Problem set:
#1 In the forum thread about the DMA ECC self-test, what value is the DMAECCSBE register set to instead of the expected 0x00000010?
#2 Pick up the forum thread about the DMA ECC self-test at the point where it stops, and keep writing it.

Source text:
[Begin]

Looking deep in SL_SelfTest_DMA function, I found out that DMAECCSBE register got wrong value.

The function writes wrong value to address 0xFFF80010, but DMAECCSBE is set to 0x00000018 instead of 0x00000010. Also when I clear error info by writing 1 to SBERR bit and reading from DMAECCSBE register, it resets to 0x00000008 instead of 0x00000000 as noted in the documentation.

I followed the conclusion in this link(e2e.ti.com/.../tms570lc4357-dma-ecc-self-test-failing-randomly-due-to-incorrect-address-stored-in-dmaeccsbe) about ressetting DMA RAM before testing but the problem persists.

There are several things I noticed:

1. Unlike in the linked post, my test result is consistent and not random. The problematic address is always 0x00000018.

2. After initializing DMA RAM, I thought it would all be cleared to 0. However it had some value at every 0xn9 address(0x09, 0x19, 0x29, etc.). Following is the image of the memory after initialization.


Unironically, it is part of problematic address when read as 4 byte data(0x18). When I manually reset those memory to 0 after initializing, DMAECCSBE register is set correctly to 0x00000010 and the test passes, like in following code:

dmaRAMBASE_t *dmaRAM = (dmaRAMBASE_t *)0xfff80000u;
dmaDisableECC();
dmaDisable();
dmaEnable();
dmaEnableECC();

SL_Init_Memory(RAMTYPE_DMA_RAM);

*(uint32_t *)0xfff80008 = 0;
*(uint32_t *)0xfff80018 = 0;

execResult = SL_SelfTest_DMA(dmaTests[subIndex].testType);

Can someone help me figure out what's going on, and how can I solve this issue fundamentally?

Thank you!
  • Hi Kim,

    Apologies for the delay:

    Understanding the Problem and Your Findings:

    1. DMAECCSBE Value: The DMAECCSBE (DMA ECC Single-Bit Error Address) register stores the byte address where a single-bit ECC error occurred. When it shows 0x00000018, it means an ECC error was detected at byte address 0xFFF80018 (relative to the DMA RAM base 0xFFF80000).
    2. SL_Init_Memory Issue: Your observation that SL_Init_Memory(RAMTYPE_DMA_RAM) does not fully clear the DMA RAM, specifically leaving 0xn9 values, is the key.
      • DMA RAM on TMS570L4357 is typically 2KB, from 0xFFF80000 to 0xFFF807FF.
      • The 0xn9 pattern is suspicious. When you read 4-byte data, 0x18 can be formed from these patterns. For example, if 0xFFF80018 contains 0xXX000009 (where XX is some other byte), and the ECC logic expects 0x00000000 for a clean state, this pre-existing 0x09 (or 0x19, 0x29, etc.) could be interpreted as a single-bit error when the ECC is enabled and the memory is accessed.
    3. Manual Clear Fix: When you manually set *(uint32_t *)0xfff80008 = 0; and *(uint32_t *)0xfff80018 = 0;, you are effectively clearing the problematic pre-existing data that was causing the ECC error at those specific locations. This confirms that the content of the memory, not necessarily the SDL's fault injection, is the initial problem.
    4. DMA ECC Self-Test Expectation: The SDL's DMA ECC self-tests (especially DMA_ECC_TEST_MODE_1BIT and DMA_ECC_TEST_MODE_2BIT) rely on a pristine memory state. They inject a specific fault (1-bit or 2-bit) and then verify that only that injected fault is detected. If there are pre-existing ECC errors due to uninitialized memory, the test will fail because it detects an unexpected error.

[End]

Provided data:
[Begin]

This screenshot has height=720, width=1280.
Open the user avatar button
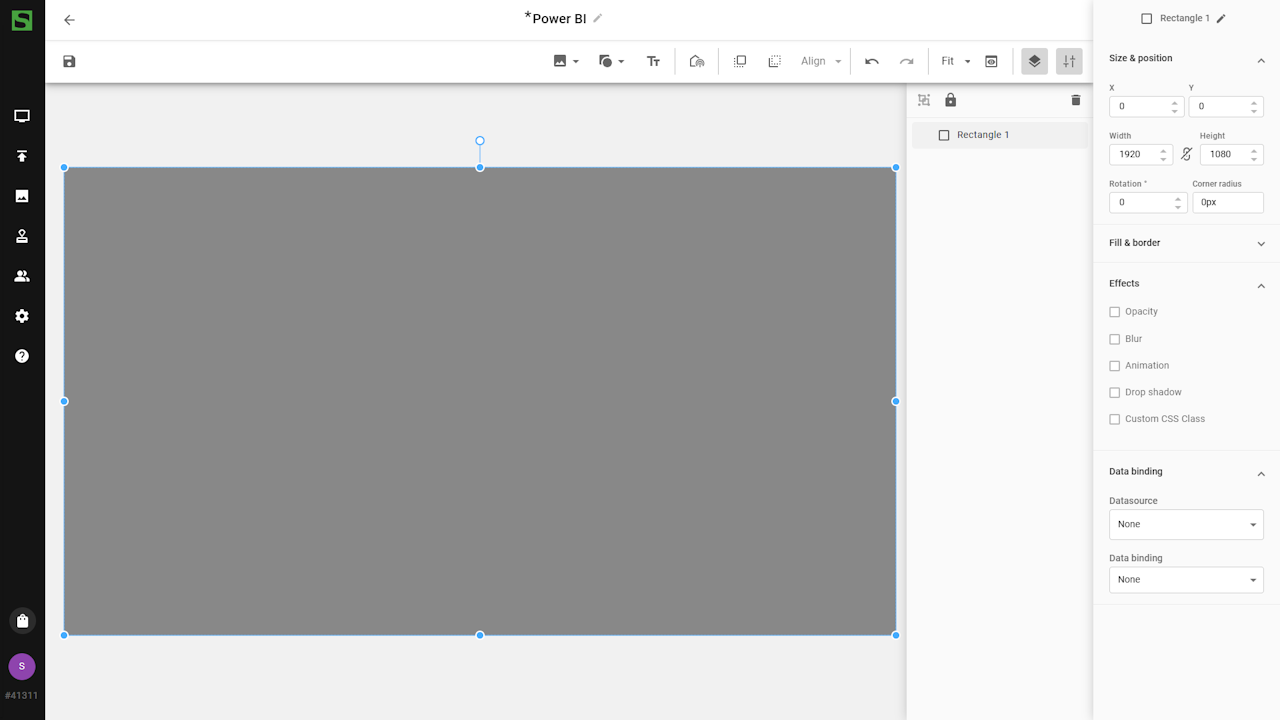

[End]

Written responses:
#1 0x00000018

#2
    5. 0x00000008 Residual: The 0x00000008 residual after clearing the SBERR bit might indicate another minor issue or a specific behavior of the DMA ECC register on your device, but it's secondary to the main problem of the initial 0x18 error. The primary goal is to get the test to pass, which means preventing the initial 0x18 error.

    Root Cause:

    The fundamental issue is that SL_Init_Memory(RAMTYPE_DMA_RAM) in your SDL version (2.4.0) on TMS570L4357 is not fully or correctly initializing the entire DMA RAM to a known, ECC-clean state (e.g., all zeros). This leaves residual data that triggers ECC errors when the DMA controller accesses these locations with ECC enabled, interfering with the self-test.

    Solution:

    The most robust and fundamental solution is to explicitly zero out the entire DMA RAM before running the SDL DMA self-tests. This ensures a clean slate, allowing the SDL's fault injection to be the only source of ECC errors during the test.

    --
    Thanks & regards,
    Jagadish.

  • OK... but Why does SL_Init_Memory not fully initialize memory? It's supposed to do so.

  • Does anyone have idea?

  • Hi Kim,

    Apologies for the delayed response, i was off for few days so didn't get time to work on this issue further:

    While the provided technical documents do not contain specific information about the SL_Init_Memory function, they do describe the principles of RAM initialization and several potential failure modes that can lead to an incomplete initialization and subsequent ECC errors.

    The primary reasons for incomplete memory initialization, based on the documentation, are improper handling of the hardware initialization sequence or partial memory writes that do not cover a full ECC block.

    Detailed Elaboration

    The provided context highlights several key concepts regarding memory initialization and ECC error prevention:

    1. Hardware-Based RAM Initialization

    The TMS320F2837xS Real-Time Microcontrollers manual describes a hardware feature for RAM initialization.

    • To prevent ECC or parity errors from reads of uninitialized RAM, a RAM_INIT feature is available for each memory block.
    • This process is started by setting an INIT bit for the specific RAM block. This initializes the block with 0x0 data and calculates the corresponding ECC/Parity bits.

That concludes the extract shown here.